I can kind of see how you get there. But
arh68 PogChamp
so
Debug is a built in Rails feature
and then buy bug is a gem that for
an interactive debugger that almost everybody adds.
But yes, it’s a, a built in Rails feature
and auto mode is
very prudish.
Ok.
I’m gonna go spend a minute looking at that
comment with the terrible score. Let’s copy that link.
It’s funny, I have this whole thing of knocking stuff off stream,
but it is physically on the same monitor.
So
I’ve made a bunch of changes to the window manager.
So I can’t drag windows onto the stream accidentally, but I guess menus can overlap.
Yeah. So if I open like
a calculator,
I have to hit a hot key to say like, oh yeah,
this calculator can come on stream this floating window.
And if I say it can’t,
the window manager immediately shoves it off. It never gets one frame to render,
which is kind of handy. But
physically the
the offscreen browsers that are not being streamed are below
the streaming area and so their menus can overlap.
dzwdz ruby rails us all
So you saw that for a second. That’s kind of funny.
All right,
Ruby rails us all. Yeah, that’s
please do not taunt happy fun auto
mod.
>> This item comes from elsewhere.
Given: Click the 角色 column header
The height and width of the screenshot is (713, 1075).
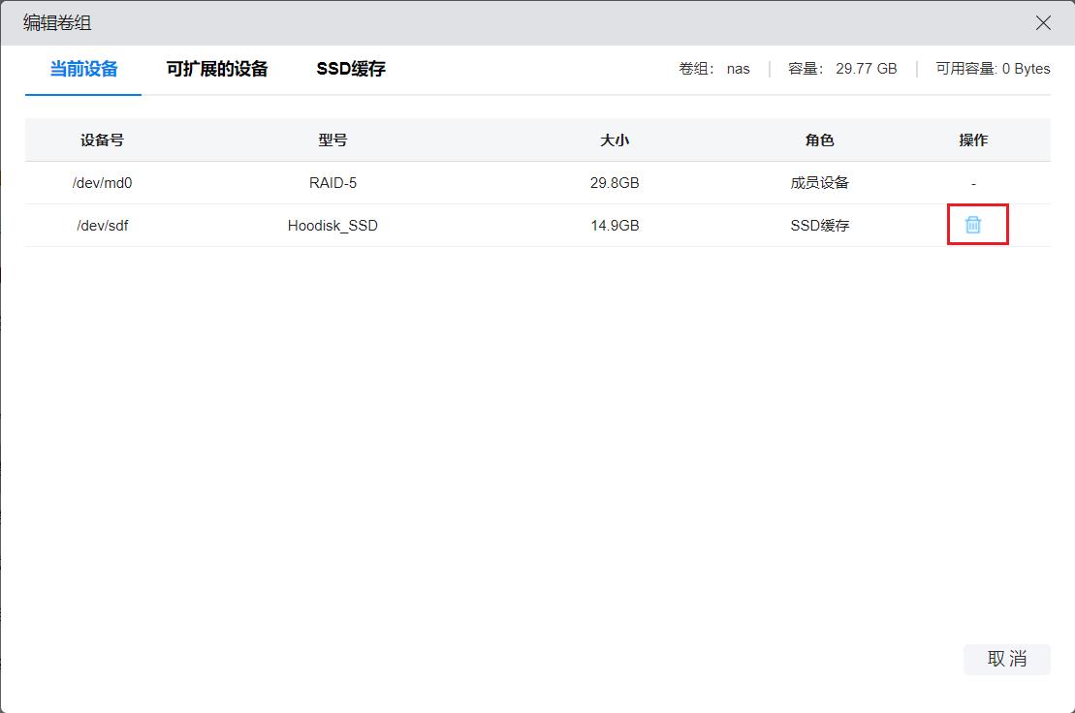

Eventually it will,
will bite you.
All right.
Take care folks
have a good one. I will see you back on next Monday at 2 p.m. as usual
arh68 cheers y'all HahaGingercat
because I will not be out in the forest
dzwdz this was an interesting bug
chamlis_ thanks!
and maybe, then we will pick up pagination.
Maybe a Rh will catch some more bugs or Daisy will
prove that comments should be ordered very differently and we’ll do that instead,
but
we’ll see how it goes.
dzwdz the c_o_p one
Shamli. Thank you again for your suggestion of the
insert, a random number. It was a good idea.
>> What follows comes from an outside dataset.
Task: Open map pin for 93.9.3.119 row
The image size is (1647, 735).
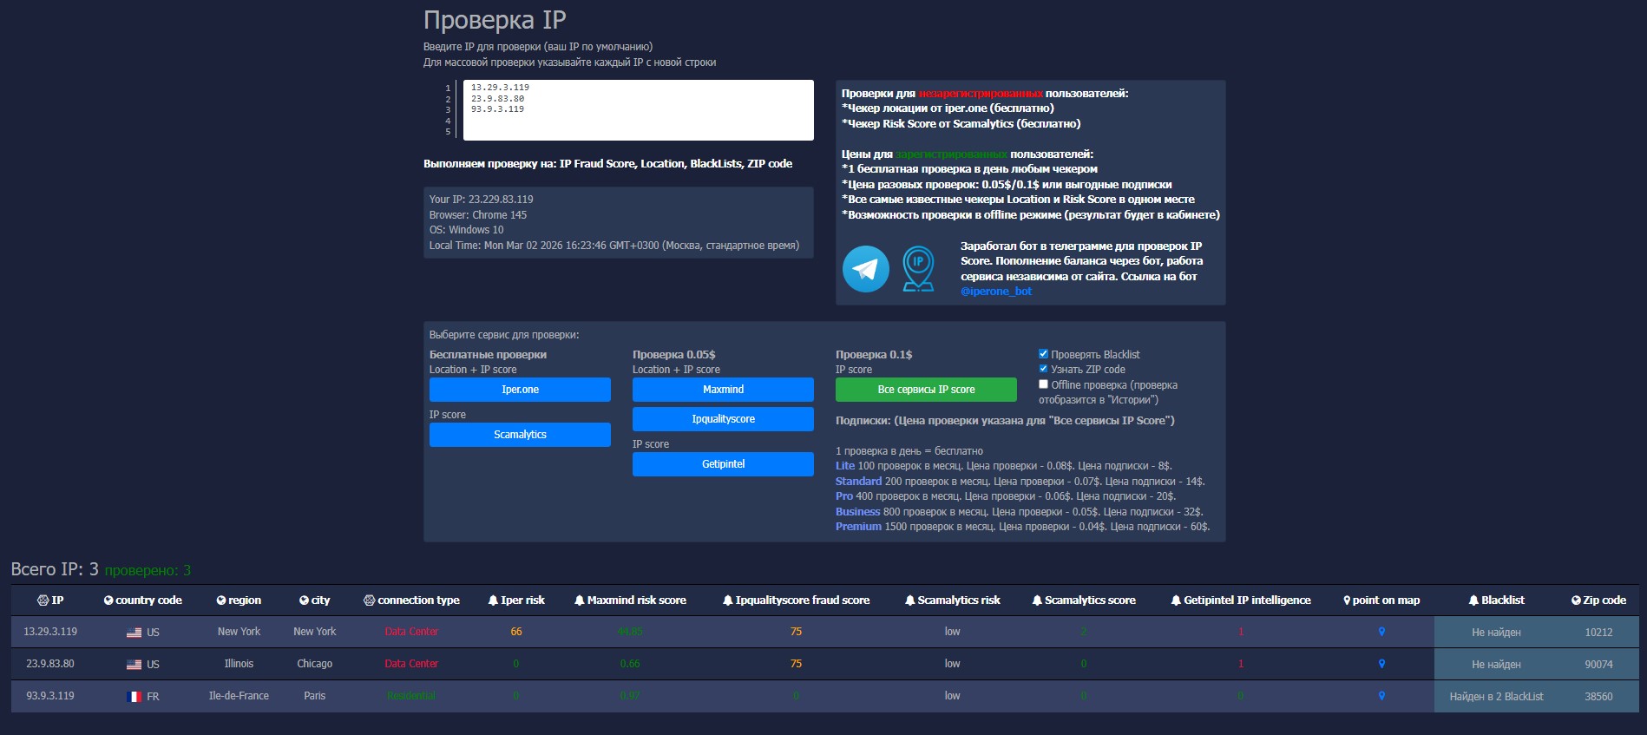Action: coord(1381,696)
I’m glad we worked through it to figure out what was going on there.
It was a shame. It didn’t work out.
And,
yeah, the confidence ordering path was a weird one because,
ah, the coat is so clever.
I get more and more suspicious of clever code. The older I get. But,
you know, performance and our, our big primary thing is loading a story,
reading the comments on it.
So
that is the one path where I will do ridiculous stuff
to improve that performance
because
we serve a lot of those pages.
I mean, if you want to see the kinds of
depths I will sink to, you can look up heinous in line partial.
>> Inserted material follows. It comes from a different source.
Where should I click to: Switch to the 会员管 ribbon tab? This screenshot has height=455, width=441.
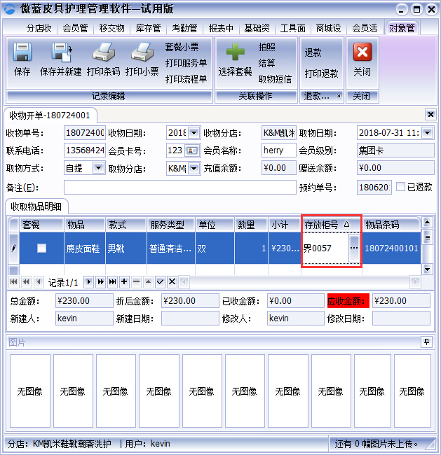[75, 28]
It occasionally gets mentioned because I put a big
warning for it that happens every time rails loads.
But
that is the sort of awful thing I’ll do for performance on the one hot path for the app.
All right.
Maybe one of these days I will explain it on stream and
dzwdz do you have any idea off the top of your head how you'd do the hn comment interleaving thing with c_o_p?
we’ll actually investigate it and someone will point out that it’s redundant
or I will foot Gunn myself with it on stream and we’ll have to talk about it, but
not today. At least.
No, I have no idea how to do the comment, interleaving thing with con confidence.
Order path
easy. That’s
that’s part of why I it hasn’t been done yet
and
it may just fundamentally be something that cannot work
with confidence order path or it may require.
The only thing that came to mind was it’s possible
that
you could layer on a union query
and you have a union where
you say
give me all the comments and confidence order path, union. The ones,
the newest, you know,
call it the 10 newest top level comments that don’t have replies that don’t have
three votes on them
and then
order by and then do something brilliant in that order by.
That’s, that’s kind of my best guess, but I can’t write it in my head.
So I don’t really know what that’s gonna look like.
I don’t know. Maybe there’s something there, maybe it points to
confidence, order path while clever is just
too clever and is not gonna work out
and we should take a fundamentally different approach.
I don’t know. We’ll see how it goes.
Always learning.
Thanks for hanging out, take care folks.